Medici più dediti al disbrigo di pratiche al pc piuttosto che al rapporto diretto con il paziente. E’ quanto emerge da un’indagine pubblicata sugli Annals of Internal Medicine, condotta osservando il comportamento di 36 medici specializzandi di medicina interna dell’Ospedale Universitario di Losanna, in Svizzera. Su un turno giornaliero medio di 11,6 ore (1,6 ore in più del previsto) i medici dedicherebbero meno di due ore (1,7) con i propri pazienti e poco più di 5 ore (5,2) – più del triplo – davanti al computer. La permanenza a lavoro oltre l’orario del turno sarebbe dovuta proprio all’impossibilità di esaurire la propria attività, in relazione soprattutto alla compilazione elettronica di dati clinici.

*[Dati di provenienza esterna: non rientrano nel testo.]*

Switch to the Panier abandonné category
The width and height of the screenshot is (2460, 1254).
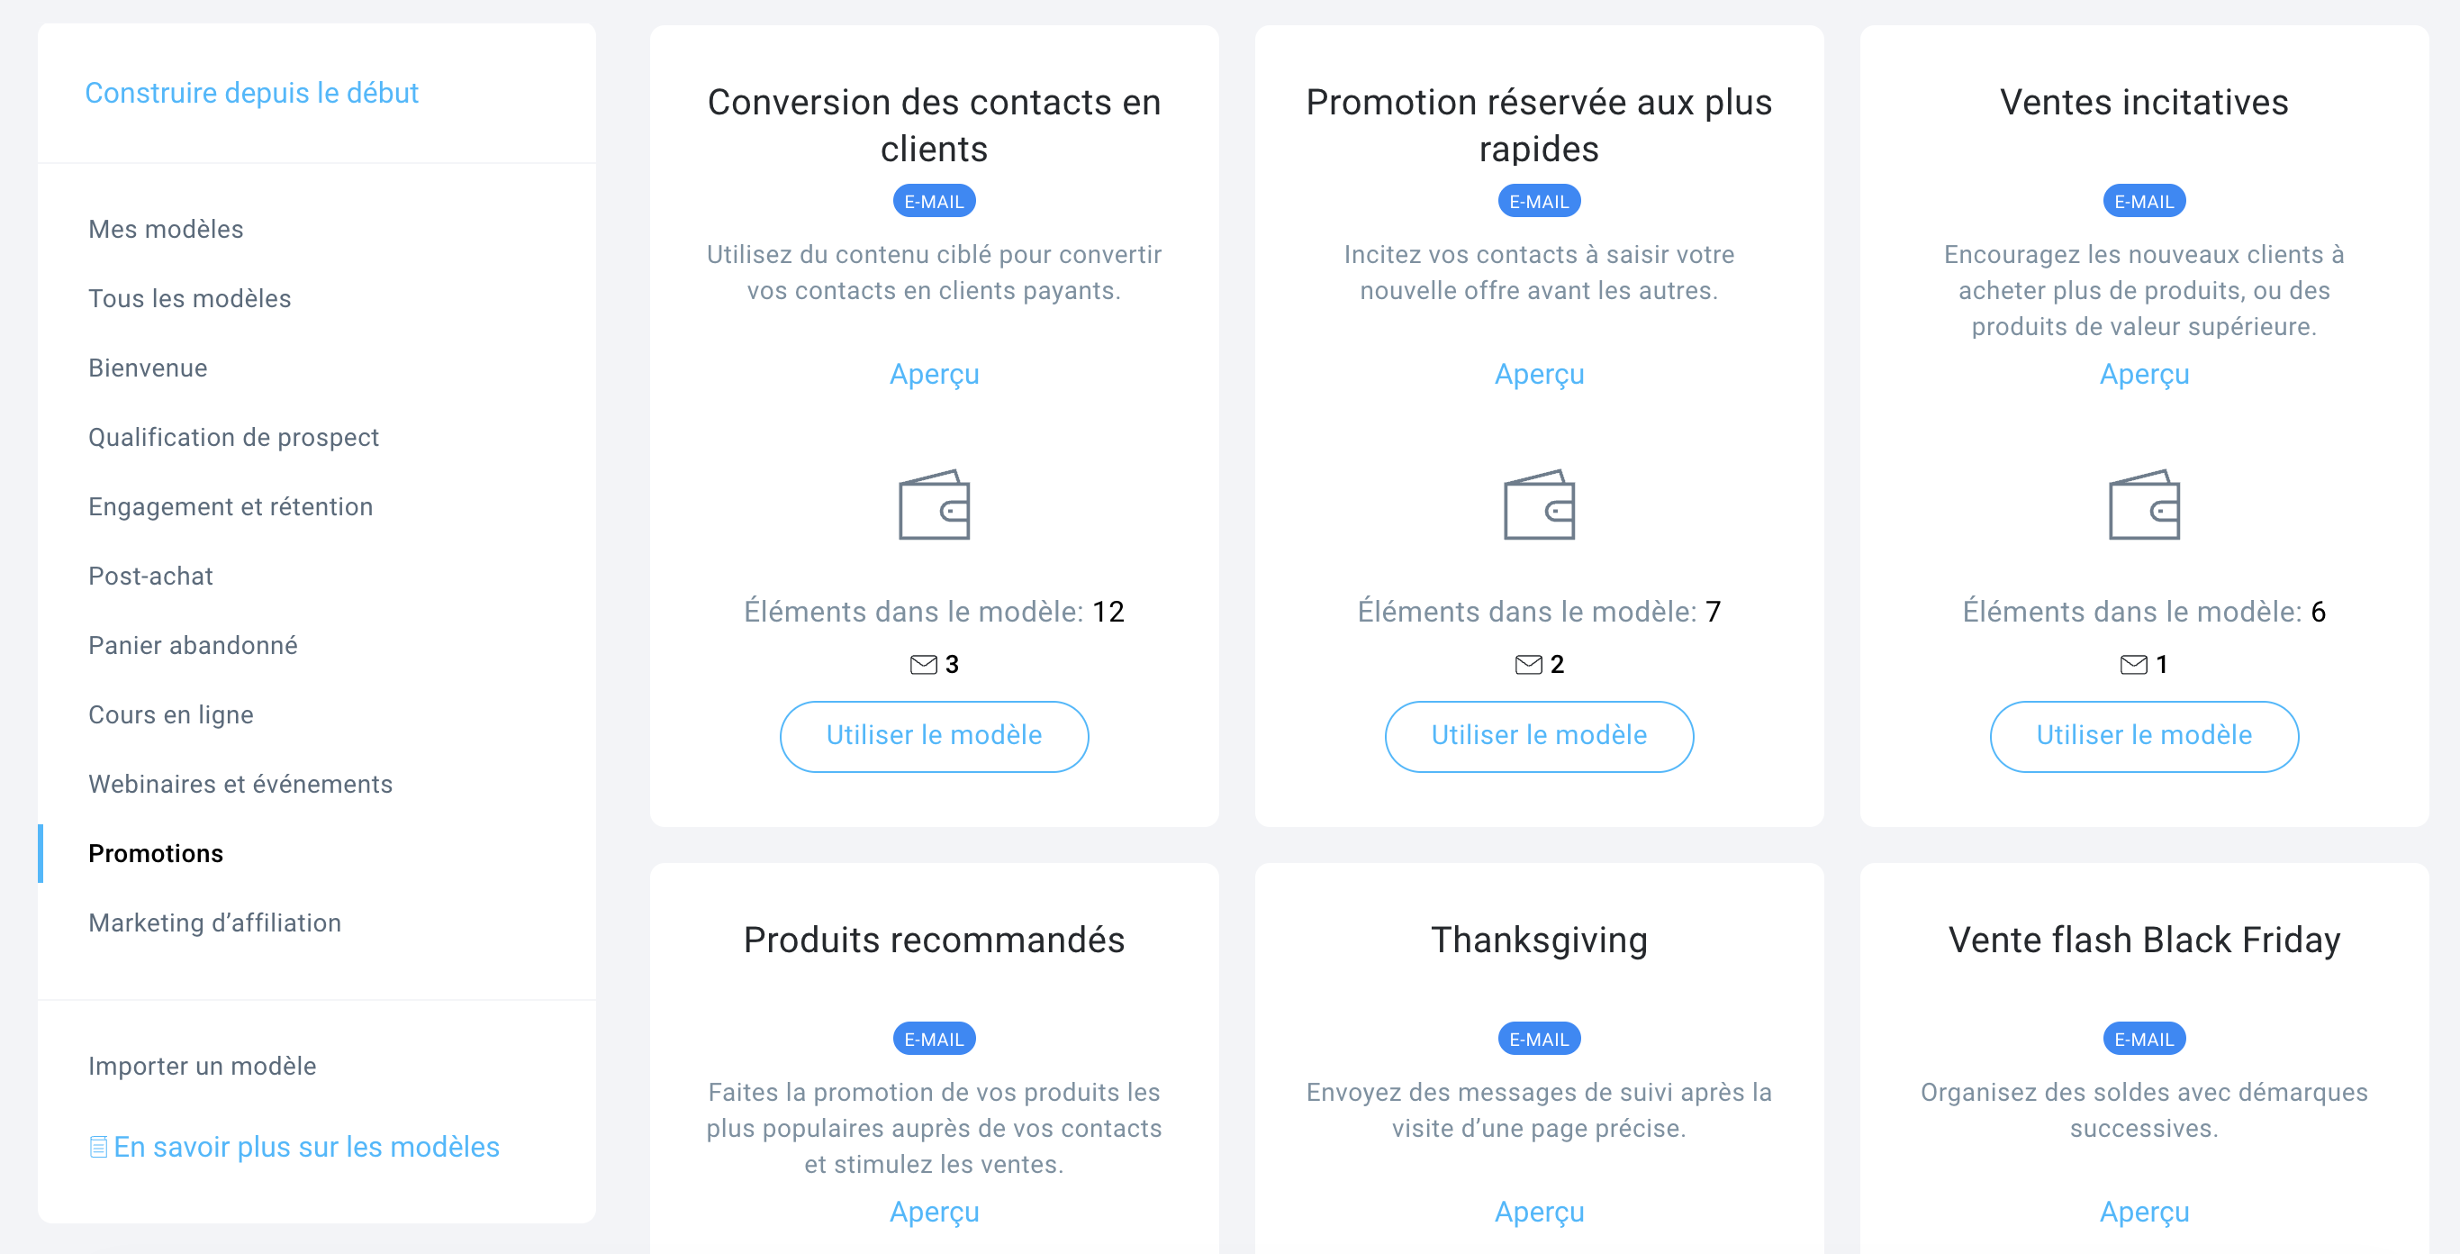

Lo studio ha classificato le attività svolte dai medici durante il proprio turno in 22 categorie di lavoro evidenziando, tra i dati più significativi, che i camici bianchi trascorrerebbero il 52 per cento del tempo in attività di assistenza indiretta dei pazienti, comprendenti, ad esempio, la compilazione della cartella clinica, lo scambio di pareri con  colleghi o la ricerca di informazioni per il trattamento dei pazienti o il loro smistamento presso altri reparti. All’assistenza diretta sarebbe riservato il 28 per cento del tempo, relativamente ai turni diurni; tra questi figurano gli esami clinici e le procedure mediche. Appena il 2 per cento del tempo sarebbe invece riservato alla comunicazione tra il medico e il paziente (o la famiglia), mentre l’insegnamento e le attività di aggiornamento e di ricerca occuperebbero il 6 per cento. Complessivamente i medici trascorrerebbero al pc il 45 per cento del loro turno lavorativo.
Lo studio ha anche tenuto conto di una ricerca retrospettiva relativa a un periodo di cinquant’anni. Nell’arco di tale spazio temporale il tempo con i pazienti non risulterebbe mutato, mentre si sarebbe dilatato quello speso al computer. La ricerca, secondo la prima autrice, Nathalie Wenger, l’autrice confermerebbe che i medici siano ormai entrati in un’era digitale, con metà della giornata lavorativa trascorsa al computer. “Non possiamo dire che questo sia un bene o un male – afferma Wenger- l’attività di digitalizzazione dei dati clinici è oggi cruciale nel setting clinico, con alcuni vantaggi. Ma vi è urgente bisogno di migliorare questa attività, alleggerire i medici di alcuni compiti amministrativi delegabili, ripensare l’organizzazione del lavoro al fine di aumentare l’efficienza per affrontare pazienti complessi e potenziare il ruolo del medico”.